Distributed Database Alignment: We initially tried saving all swipes and matches strictly to Redis for speed. However, we quickly realised that losing match data due to an in-memory flush is catastrophic. Refactoring our Java models and repositories mid-hackathon to dynamically write temporary data to Redis and permanent data to MongoDB without breaking the API contract was a high-pressure challenge.

MatchDetectionService asynchronously queries this cache. The moment a mutual match is generated, the Swipe Engine seamlessly switches contexts and persists the final Match object permanently to our MongoDB Atlas cluster via Spring Data Mongo.

What we learned We learned that micro-services are a double-edged sword. While they allowed us to build an incredibly fast, decoupled Swipe Engine, the overhead of managing dual databases (Redis + MongoDB) and orchestrating network traffic taught us massive lessons in system design and data resilience. We also learned how to leverage Python ML scripts directly within a broader Full-Stack ecosystem.

What's next for JUMBLE For the future scope of JUMBLE, our primary focus is expanding the platform's automation personalisation and fortifying its architecture to handle enterprise-grade scale. We plan to introduce Dynamic Cover Letter Generation; before a candidate fully applies or right-swipes on a role, the system will instantly synthesise their parsed resume features and the specific jobId's description to generate a highly targeted, custom cover letter that is automatically attached to the candidate's application profile for that specific role. To support the massive compute load and data volume required to generate these documents at scale during traffic spikes, we will also evolve our backend architecture by introducing Apache Kafka for asynchronous, high-throughput event streaming between our microservices, and migrating our containerised deployment from Docker Compose to a fully orchestrated Kubernetes cluster to enable rapid horizontal auto-scaling.

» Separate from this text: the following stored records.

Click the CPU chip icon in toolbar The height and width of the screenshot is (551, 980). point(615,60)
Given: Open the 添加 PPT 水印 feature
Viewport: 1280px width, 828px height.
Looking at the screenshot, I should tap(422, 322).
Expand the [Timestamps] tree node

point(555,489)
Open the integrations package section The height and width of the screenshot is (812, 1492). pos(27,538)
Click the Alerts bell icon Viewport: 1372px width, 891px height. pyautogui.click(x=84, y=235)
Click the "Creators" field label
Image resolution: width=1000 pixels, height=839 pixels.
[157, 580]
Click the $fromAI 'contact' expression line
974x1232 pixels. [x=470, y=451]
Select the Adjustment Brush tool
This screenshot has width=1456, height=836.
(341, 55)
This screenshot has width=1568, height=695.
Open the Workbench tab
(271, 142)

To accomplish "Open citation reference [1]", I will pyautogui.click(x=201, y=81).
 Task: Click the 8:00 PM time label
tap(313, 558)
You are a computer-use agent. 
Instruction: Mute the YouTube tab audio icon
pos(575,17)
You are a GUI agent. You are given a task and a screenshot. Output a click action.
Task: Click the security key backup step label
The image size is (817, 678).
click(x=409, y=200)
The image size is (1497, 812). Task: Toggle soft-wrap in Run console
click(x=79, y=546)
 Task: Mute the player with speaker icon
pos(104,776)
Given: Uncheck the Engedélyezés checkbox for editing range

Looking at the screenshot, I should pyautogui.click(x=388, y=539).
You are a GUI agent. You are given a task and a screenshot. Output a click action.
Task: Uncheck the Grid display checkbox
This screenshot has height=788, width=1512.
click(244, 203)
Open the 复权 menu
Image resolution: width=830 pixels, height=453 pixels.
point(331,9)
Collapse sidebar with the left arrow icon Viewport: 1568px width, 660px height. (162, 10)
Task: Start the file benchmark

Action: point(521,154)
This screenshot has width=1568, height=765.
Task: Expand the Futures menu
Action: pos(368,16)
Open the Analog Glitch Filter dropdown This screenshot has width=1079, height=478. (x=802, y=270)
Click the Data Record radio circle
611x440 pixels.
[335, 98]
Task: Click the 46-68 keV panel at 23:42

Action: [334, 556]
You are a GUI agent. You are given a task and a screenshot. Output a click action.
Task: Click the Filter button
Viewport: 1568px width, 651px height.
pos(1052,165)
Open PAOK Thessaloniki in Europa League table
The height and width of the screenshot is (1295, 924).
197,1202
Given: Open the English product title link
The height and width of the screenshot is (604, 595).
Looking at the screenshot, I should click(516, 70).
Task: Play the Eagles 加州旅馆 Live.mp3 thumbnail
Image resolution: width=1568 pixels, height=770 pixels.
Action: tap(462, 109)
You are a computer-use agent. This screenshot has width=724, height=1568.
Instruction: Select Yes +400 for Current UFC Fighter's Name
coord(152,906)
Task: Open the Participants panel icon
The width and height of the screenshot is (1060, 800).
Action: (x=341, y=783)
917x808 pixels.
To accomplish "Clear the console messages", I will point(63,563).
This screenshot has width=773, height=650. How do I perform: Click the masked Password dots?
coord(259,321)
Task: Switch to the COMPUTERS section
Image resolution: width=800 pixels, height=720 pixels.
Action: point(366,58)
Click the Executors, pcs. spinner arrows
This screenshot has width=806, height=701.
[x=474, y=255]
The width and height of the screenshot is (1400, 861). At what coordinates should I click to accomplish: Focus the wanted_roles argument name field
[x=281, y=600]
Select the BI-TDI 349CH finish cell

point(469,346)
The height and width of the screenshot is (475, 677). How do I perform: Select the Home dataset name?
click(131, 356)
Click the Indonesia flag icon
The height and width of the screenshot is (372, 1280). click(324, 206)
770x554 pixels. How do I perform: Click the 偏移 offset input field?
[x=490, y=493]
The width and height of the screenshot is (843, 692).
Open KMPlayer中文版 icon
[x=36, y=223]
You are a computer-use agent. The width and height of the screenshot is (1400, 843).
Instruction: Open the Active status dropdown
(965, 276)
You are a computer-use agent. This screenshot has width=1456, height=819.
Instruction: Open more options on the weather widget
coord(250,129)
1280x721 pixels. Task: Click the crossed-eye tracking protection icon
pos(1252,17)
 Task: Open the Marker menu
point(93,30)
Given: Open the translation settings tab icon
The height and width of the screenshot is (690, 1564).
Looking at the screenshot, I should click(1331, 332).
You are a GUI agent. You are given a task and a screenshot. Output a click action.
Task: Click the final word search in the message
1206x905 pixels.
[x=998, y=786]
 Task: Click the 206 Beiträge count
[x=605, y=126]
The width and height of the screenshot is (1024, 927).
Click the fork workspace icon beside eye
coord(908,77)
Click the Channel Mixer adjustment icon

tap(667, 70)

The Role of Google Antigravity Building a polyglot, widely distributed microservice architecture from scratch in just 24 hours is a colossal technical challenge, and we relied heavily on Google Antigravity to make it possible. Antigravity served as our core AI Pair Programmer and Systems Architect throughout the entire weekend. Rather than just acting as an autocomplete engine, Antigravity actively helped us make critical structural decisions—such as designing the Hybrid Database Architecture that safely decoupled our high-throughput Redis swipe actions from our persistent MongoDB match records. When we hit severe roadblocks, like undocumented Spring Boot port collisions and MongoDB local deployment failures, Antigravity autonomously read our active terminal logs, parsed our Maven dependencies, and injected the exact custom configuration parameters needed to keep our backend online. It autonomously generated our foundational Java models, database repositories, and the core algorithmic logic of the MatchDetectionService, serving as the invisible engineering backbone that allowed us to focus entirely on product vision and ML execution.